この場合、謙譲語「お(ご)」をなくして「講演していただけましたか?」とすれば正しい敬語になります。
理由は長くなるので省きますが、あくまでも「ご講演いただけましたか?」をつかうことをオススメします。
それでは次項より使い方についても見ておきましょう。
使い方
つづいて「ご講演いただけましたか」の使い方について。
①基本:講演してもらえたか?と催促・確認するビジネスシーン
「ご講演いただけましたか」の使い方
意味のとおりで何かしら「すでに講演してもらえたか?」と催促したい、あるいは確認したいときのビジネスシーンで使います。

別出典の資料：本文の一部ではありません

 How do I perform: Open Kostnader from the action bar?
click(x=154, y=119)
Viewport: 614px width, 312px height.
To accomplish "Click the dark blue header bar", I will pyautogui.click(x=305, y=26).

「ご講演いただけましたか」にかぎらず「〜いただけましたか?」という表現はビジネスメールよりも、どちらかというと電話対応や商談・会話シーンで多くつかいますね。
だからと言ってメールにつかったら失礼とかではなく、ビジネスメールにつかっても違和感はありません。
②例文
たとえば、
- 【例文】先日メールにてご案内しておりました生命保険の件、ご講演いただけましたか。
- 【例文】先般お願いしておりました件は、ご講演いただけましたか?
のようにして催促や確認をともなうビジネスシーン(会話・電話対応・メール)に使われます。
ようするに「すでに講演してもらえたか?」という意味なのですが丁寧な敬語にすると、こんな風にややこしい文章になります。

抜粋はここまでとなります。